Screening with Hemoccult-II (H-II) followed by colonoscopy, when fecal occult blood is demonstrated, reduces mortality from colorectal cancer. Whether upper gastrointestinal investigation is necessary when colonoscopy does not reveal any significant colorectal lesion is doubtful, and is the subject of this study.


In 1985, 30,967 persons from the general population register of Funen were randomized to biennial H-II screening. A positive test was followed by colonoscopy and no attempt was made to evaluate the upper gastrointestinal tract. Based on the information from the Funen Patient Database, the National Board of Health's Register of Death Causes, the Cancer Register and the National Register of Patients, all persons with malignancy of the gastrointestinal tract were identified.

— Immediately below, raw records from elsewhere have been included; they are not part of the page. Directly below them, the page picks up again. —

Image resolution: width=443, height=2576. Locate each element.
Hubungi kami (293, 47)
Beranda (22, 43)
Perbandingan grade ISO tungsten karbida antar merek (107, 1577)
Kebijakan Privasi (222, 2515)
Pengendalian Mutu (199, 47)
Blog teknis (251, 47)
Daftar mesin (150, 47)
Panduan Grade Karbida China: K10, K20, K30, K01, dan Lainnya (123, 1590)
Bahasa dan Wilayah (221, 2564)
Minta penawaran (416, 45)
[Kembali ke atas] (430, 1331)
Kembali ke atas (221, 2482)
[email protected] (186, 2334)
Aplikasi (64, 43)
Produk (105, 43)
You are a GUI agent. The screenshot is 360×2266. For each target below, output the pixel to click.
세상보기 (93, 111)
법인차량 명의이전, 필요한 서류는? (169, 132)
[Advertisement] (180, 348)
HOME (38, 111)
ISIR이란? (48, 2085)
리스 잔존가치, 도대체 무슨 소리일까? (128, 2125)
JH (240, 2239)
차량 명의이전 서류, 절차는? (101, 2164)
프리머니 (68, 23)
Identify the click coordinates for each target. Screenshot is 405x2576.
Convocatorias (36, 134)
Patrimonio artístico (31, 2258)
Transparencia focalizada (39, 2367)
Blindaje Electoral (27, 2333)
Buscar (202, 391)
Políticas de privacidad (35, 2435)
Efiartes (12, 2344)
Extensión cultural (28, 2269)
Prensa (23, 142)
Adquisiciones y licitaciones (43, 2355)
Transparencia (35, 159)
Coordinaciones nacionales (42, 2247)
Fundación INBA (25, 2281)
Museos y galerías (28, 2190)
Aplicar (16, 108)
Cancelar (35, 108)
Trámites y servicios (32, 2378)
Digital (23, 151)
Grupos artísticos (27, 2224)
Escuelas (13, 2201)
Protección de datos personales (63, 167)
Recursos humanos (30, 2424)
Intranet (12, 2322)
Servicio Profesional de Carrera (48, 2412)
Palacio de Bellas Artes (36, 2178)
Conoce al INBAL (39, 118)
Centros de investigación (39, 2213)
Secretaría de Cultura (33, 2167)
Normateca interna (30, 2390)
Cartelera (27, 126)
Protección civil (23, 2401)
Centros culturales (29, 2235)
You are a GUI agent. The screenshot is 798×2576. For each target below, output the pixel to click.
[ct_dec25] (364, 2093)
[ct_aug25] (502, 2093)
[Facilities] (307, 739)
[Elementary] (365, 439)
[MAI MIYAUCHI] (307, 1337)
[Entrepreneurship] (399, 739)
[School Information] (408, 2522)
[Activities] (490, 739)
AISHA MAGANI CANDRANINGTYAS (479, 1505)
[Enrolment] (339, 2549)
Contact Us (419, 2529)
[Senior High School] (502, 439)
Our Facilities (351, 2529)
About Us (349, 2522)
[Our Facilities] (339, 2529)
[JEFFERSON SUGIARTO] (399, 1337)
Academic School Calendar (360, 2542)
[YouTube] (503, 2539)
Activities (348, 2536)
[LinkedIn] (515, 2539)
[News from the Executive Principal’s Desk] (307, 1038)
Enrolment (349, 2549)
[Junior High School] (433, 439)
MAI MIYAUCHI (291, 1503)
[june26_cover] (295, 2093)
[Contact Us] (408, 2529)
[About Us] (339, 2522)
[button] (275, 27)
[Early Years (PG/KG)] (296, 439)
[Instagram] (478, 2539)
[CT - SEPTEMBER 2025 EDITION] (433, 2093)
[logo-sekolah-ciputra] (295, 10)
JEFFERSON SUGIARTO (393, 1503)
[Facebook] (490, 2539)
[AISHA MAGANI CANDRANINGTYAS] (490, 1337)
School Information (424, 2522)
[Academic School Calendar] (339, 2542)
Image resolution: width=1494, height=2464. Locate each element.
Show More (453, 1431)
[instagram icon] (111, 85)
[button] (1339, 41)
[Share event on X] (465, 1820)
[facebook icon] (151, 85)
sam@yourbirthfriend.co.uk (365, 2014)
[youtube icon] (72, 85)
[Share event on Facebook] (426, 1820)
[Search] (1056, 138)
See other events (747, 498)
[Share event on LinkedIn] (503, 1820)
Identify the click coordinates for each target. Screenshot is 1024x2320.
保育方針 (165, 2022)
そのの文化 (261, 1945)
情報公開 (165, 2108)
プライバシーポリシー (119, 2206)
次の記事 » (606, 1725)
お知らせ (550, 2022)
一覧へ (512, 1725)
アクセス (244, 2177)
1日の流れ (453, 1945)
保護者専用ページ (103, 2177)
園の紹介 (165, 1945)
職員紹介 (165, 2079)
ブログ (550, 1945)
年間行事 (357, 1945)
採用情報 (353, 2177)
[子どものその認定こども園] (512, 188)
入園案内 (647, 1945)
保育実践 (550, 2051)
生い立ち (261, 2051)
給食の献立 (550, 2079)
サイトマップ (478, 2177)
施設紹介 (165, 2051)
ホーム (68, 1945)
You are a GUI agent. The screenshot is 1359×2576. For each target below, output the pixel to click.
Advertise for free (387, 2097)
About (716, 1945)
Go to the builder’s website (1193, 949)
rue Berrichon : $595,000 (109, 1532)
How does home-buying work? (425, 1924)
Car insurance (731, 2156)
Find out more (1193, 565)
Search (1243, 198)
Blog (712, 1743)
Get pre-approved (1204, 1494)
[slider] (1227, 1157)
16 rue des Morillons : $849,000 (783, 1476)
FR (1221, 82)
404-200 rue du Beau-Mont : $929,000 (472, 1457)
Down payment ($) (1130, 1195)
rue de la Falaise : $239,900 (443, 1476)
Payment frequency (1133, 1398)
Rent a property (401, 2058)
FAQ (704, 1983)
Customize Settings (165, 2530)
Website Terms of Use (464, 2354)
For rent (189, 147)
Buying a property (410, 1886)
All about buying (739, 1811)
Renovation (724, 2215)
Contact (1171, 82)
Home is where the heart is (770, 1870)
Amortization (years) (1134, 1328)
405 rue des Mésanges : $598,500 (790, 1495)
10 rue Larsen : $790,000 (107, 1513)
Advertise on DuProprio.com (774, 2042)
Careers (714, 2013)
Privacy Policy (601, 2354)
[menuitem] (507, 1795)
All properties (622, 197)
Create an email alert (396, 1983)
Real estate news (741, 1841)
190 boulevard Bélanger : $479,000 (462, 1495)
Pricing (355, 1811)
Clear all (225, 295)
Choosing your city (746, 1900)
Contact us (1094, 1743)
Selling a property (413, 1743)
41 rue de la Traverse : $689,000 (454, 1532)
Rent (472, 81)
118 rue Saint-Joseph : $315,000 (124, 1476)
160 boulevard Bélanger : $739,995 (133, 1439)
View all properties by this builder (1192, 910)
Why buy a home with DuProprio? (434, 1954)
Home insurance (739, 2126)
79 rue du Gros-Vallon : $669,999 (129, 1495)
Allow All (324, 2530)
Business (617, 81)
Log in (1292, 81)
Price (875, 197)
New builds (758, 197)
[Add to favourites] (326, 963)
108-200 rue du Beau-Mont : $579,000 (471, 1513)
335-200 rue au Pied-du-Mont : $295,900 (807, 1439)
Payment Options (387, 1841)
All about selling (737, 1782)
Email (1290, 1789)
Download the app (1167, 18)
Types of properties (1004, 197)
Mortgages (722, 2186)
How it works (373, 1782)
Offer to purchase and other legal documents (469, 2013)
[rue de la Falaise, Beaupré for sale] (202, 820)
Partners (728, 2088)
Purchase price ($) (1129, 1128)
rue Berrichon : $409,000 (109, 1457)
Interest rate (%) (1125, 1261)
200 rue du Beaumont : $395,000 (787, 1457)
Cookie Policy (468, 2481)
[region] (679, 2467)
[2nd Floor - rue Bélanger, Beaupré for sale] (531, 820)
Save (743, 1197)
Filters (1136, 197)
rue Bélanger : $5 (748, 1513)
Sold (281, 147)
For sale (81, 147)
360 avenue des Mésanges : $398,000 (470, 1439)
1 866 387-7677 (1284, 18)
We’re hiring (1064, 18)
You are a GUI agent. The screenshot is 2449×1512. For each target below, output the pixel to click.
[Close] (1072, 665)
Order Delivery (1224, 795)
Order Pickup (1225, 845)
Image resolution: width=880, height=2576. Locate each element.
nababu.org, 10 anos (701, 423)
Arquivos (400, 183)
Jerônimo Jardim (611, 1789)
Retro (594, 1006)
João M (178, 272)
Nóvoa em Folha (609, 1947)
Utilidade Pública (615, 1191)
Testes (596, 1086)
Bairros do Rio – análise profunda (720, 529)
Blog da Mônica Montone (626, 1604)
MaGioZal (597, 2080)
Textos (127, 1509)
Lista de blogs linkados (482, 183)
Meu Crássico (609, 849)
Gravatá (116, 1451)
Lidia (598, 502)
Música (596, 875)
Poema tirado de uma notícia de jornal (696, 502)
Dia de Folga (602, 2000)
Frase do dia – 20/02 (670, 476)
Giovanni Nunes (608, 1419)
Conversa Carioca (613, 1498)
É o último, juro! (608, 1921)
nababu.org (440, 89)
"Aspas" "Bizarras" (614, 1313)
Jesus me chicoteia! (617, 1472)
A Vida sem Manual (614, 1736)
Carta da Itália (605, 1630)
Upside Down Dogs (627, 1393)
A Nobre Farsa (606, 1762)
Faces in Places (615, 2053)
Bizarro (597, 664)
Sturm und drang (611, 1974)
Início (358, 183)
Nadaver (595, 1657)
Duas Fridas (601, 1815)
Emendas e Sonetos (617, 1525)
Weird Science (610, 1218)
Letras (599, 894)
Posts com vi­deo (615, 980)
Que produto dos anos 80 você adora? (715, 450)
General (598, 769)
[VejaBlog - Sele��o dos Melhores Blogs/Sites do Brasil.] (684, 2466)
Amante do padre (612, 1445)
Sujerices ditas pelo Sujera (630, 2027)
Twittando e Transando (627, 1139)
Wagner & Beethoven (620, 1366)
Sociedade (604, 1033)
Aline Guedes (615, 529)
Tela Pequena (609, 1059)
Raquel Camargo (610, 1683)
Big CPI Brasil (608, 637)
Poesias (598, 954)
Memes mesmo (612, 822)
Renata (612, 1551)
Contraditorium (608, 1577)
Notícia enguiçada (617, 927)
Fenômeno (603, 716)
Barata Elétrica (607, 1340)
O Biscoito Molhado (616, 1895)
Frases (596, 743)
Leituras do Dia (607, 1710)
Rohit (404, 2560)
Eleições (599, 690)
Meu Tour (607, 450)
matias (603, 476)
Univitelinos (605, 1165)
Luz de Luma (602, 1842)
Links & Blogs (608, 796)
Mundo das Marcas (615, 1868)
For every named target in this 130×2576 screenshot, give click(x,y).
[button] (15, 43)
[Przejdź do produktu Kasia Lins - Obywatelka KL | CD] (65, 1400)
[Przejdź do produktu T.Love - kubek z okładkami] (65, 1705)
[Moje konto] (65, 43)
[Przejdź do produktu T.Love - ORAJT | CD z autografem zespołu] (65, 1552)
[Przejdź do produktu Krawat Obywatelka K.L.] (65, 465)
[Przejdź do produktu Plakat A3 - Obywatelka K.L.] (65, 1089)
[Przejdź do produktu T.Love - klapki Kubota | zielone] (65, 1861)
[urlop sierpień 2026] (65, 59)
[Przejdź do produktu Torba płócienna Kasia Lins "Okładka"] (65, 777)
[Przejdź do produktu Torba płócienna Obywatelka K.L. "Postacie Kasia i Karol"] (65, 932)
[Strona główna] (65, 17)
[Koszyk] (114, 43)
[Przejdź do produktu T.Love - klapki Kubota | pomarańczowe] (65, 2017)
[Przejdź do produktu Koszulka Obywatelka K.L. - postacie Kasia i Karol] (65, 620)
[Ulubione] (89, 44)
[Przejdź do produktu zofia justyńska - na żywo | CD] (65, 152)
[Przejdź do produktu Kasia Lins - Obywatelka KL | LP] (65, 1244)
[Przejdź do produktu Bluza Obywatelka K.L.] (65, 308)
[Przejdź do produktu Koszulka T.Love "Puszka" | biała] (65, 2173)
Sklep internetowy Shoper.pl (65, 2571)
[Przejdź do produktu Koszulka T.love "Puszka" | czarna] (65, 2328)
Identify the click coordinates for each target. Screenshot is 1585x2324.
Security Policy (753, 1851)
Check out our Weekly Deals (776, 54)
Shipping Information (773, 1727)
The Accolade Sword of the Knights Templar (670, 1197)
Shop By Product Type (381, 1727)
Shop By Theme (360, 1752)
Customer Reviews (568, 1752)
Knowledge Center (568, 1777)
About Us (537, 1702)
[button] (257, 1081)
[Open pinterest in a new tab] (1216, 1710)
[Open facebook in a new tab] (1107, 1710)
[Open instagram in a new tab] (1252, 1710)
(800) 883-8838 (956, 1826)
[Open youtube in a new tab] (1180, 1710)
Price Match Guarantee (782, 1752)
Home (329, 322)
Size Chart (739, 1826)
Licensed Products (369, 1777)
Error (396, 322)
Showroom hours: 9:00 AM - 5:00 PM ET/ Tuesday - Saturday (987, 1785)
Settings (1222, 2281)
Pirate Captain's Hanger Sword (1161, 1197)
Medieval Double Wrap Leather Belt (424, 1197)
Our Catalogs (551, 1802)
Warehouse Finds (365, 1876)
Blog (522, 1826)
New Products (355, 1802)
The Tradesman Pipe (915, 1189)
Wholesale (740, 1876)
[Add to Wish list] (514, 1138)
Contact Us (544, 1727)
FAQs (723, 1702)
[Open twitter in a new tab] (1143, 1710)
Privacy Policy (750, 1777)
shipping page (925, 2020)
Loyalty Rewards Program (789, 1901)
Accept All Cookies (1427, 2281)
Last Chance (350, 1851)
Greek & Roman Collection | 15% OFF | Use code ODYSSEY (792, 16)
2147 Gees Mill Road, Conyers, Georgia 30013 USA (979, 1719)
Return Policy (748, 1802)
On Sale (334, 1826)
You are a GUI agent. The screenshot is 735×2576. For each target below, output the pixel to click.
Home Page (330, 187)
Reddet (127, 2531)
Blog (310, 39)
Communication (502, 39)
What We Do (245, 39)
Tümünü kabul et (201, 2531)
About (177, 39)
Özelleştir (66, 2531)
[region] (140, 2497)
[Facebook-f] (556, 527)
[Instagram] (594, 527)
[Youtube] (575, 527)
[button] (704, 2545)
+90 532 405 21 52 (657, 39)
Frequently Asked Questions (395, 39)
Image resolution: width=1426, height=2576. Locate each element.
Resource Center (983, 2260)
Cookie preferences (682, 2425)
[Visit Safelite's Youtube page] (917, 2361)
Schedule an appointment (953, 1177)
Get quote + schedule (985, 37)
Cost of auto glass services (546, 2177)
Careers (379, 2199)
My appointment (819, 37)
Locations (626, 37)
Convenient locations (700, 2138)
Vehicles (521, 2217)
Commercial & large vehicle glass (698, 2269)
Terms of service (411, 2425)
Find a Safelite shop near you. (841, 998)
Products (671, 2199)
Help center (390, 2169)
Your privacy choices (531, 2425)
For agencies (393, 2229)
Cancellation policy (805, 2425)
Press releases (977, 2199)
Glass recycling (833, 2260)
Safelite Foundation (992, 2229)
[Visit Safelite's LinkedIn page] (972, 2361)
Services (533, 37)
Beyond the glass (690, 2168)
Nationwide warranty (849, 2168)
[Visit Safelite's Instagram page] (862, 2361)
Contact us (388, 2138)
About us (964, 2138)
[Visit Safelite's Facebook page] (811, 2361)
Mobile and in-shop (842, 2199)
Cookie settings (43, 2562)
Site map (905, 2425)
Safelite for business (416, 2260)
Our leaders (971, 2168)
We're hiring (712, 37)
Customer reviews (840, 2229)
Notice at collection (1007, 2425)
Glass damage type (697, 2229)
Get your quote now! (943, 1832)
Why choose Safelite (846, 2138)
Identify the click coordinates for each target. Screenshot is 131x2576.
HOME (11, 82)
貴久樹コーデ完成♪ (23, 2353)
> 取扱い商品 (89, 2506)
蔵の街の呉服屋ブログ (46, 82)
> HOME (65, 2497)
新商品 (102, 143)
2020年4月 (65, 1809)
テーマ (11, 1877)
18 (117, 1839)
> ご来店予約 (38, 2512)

During 15 years and 8 screening rounds, 1,767 tests were positive; 1,536 complete colonic investigations detected colorectal cancer in 182 persons, adenoma > or = 10 mm in 440 persons, and in 879 investigations no colorectal lesion was found. Upper GI cancers were diagnosed in 209 persons within 2 years of the H-II test (199 after a negative H-II and no more than 10 persons within 2 years of a positive test). Among the 10, two were diagnosed as a consequence of symptoms at the time of screening.


It is unjustified to perform upper gastrointestinal investigation in asymptomatic persons with a positive H-II in a Danish population screening for colorectal cancer.